The Director General of Primary Healthcare Development Agency, Dr Janet Ekpenyong, who is heading the health cluster, assured of preparation, to avoid the breakdown of diseases during the event. The state government also announced the increase in the competing bands, from five to seven, including Diamond and Kalasvegas Bands, which are to join the Master Blasta, Passion 4, and freedom, among others.

On 28 December 2022, a drunk driver rammed his vehicle into the carnival's crowd, killing 14 people and wounding 24 more. This led to the governor, Ben Ayade discontinuing the Biker's Parade - a part of the carnival event.
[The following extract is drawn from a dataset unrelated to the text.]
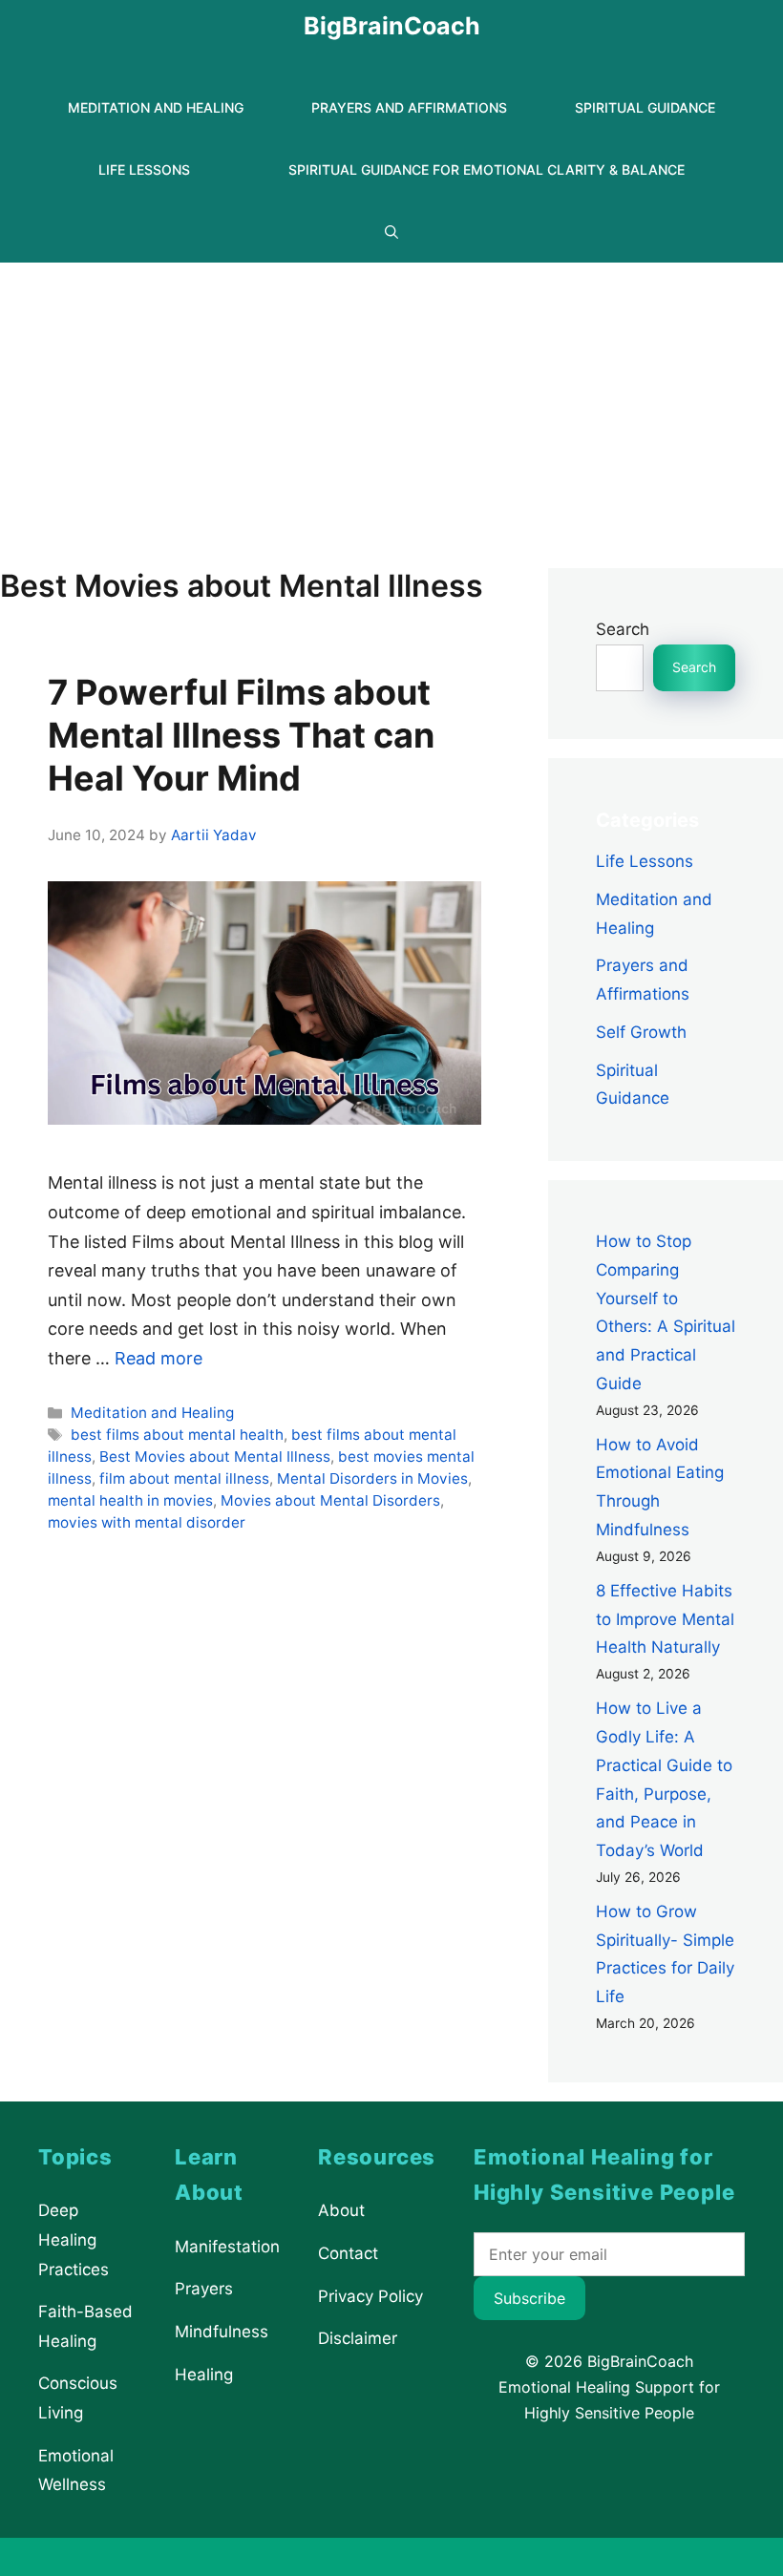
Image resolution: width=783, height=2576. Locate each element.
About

The 2022 Carnival Calabar theme was "Agro-Industrialization".

=== 2023 ===
Last year's theme for the carnival was "Season of Sweetness" and it is Bassey Otu's first carnival as governor.

=== 2024 ===
Cross river state governor, Bassey Otu has announced 2024 Calabar carnival theme to be “Our Shared Prosperity”

=== 2025 ===
Governor Bassey Otu has unveiled "Traces of Time" as the theme 2025 Calabar carnival to mark its 20th anniversary.

===2026===

At a ceremony in Lagos, Governor Bassey Otu, unveiled the theme for 2026 "Rethinking Our Collective Destiny" which marked the commencement of Carnival activities, He then emphasized that the unveiling of the theme goes beyond the carnival activities. It represents the opening of diverse opportunities for business, economic development, family immersion and communal bonding.